Differential Global Positioning System (DGPS) - how it works

DGPS works by placing a high-performance GPS receiver (reference station) at a known location. Since the receiver knows its exact location, it can determine the errors in the satellite signals. It does this by measuring the ranges to each satellite using the signals received and comparing these measured ranges to the actual ranges calculated from its known position. The difference between the measured and calculated range is the total error. The error data for each tracked satellite is formatted into a correction message and transmitted to GPS users. The correction message format follows the standard established by the Radio Technical Commission for Maritime Services, Special Committee 104 (RTCM-SC104) These differential corrections are then applied to the GPS calculations, thus removing most of the satellite signal error and improving accuracy. The level of accuracy obtained is a function of the GPS receiver. Sophisticated receivers like the Starlink DNAV-212 and INVICTA 210 series can achieve accuracy of the order of 1 meter or less.

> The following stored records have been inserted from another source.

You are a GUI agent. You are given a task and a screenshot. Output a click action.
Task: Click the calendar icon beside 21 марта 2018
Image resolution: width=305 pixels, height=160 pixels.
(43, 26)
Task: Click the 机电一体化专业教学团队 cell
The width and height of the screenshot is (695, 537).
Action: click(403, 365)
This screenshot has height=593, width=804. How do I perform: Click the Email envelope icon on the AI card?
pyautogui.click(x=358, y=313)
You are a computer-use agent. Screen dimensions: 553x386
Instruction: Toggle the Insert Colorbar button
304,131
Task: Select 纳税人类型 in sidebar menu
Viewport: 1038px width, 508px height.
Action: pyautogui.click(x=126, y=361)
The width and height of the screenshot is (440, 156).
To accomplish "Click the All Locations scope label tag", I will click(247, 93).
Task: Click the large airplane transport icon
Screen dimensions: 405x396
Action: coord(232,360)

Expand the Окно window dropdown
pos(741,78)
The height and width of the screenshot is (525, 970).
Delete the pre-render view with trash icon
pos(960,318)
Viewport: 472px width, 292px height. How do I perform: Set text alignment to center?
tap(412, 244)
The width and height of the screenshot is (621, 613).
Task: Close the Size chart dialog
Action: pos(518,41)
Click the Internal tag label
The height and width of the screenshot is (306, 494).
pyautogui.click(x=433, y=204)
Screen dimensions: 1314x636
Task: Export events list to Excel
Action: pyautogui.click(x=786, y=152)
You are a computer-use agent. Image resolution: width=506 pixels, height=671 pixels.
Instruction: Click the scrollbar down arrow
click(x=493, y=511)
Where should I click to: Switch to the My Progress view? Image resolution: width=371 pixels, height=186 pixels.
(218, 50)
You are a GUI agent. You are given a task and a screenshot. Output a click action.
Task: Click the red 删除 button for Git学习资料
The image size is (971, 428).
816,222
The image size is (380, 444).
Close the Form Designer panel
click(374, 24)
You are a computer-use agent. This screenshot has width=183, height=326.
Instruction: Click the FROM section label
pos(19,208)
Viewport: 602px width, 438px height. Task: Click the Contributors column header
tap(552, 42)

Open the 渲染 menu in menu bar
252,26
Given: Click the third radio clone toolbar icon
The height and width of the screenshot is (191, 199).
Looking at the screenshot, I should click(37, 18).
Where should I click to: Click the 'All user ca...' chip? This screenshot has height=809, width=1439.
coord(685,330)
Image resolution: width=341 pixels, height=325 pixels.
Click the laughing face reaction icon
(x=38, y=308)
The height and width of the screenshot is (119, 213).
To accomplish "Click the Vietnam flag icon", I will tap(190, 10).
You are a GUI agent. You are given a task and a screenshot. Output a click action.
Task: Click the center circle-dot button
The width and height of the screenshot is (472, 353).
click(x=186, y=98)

Differential GPS Broadcast Site

REFERENCE STATION:

  • The reference station GPS receiver knows exactly the position of its antenna, therefore it knows what each satellite range measurement should be. It measures the ranges to each satellite using the received signals just as if it was going to calculate position. The measured ranges are subtracted from the known ranges and the result is range error. The range error values for each satellite are formatted into messages in the RTCM SC104 format and transmitted continuously.

MODULATOR:

  • Depending on the transmission format, the modulator encodes the data as necessary for transmission. For example, in the free USCG system, the modulator creates a carrier signal which varies using MSK modulation. A "one" data bit is represented by a advancing carrier phase and a "zero" bit by a retarding carrier phase. The modulated carrier output from the modulator is connected to the transmitter.

TRANSMITTER:

  • The transmitter is basically a power amplifier which is connected to an antenna system. The modulated carrier is amplified and driven to the antenna. In the USCG system, the transmitter is 250-1000 Watts and operates in the 300KHz frequency range. The amplified signal is radiated via the antenna to remote DGPS receivers for real-time position correction.

DGPS CORRECTION RECEIVER:

  • A DGPS correction receiver decodes the signals received from a reference site. Data is formatted into a serial RTCM SC104 data stream and provided to the remote GPS receiver. There are many types of DGPS correction receivers.

GPS RECEIVER:

  • The GPS receiver measures ranges to each satellite, but before the measurements are used to calculate position, corrections received from the DGPS receiver are applied to the measurements. The position is then calculated using the corrected range measurements providing vastly increased accuracy.

NOTES:

  • GPS with SA has an accuracy of about 100 meters. GPS with corrections (DGPS) has an accuracy of between 1 and 5 meters depending on the quality (price) of the GPS receiver.
         OmniSTAR: Worldwide DGPS Service Regions
 
North and South America Australasia
Australasia


OmniSTAR is a wide-area differential GPS service, using satellite broadcast techniques. Data from many widely-spaced Reference Stations is used in a proprietary multi-site solution to achieve sub-meter positioning over most land areas worldwide.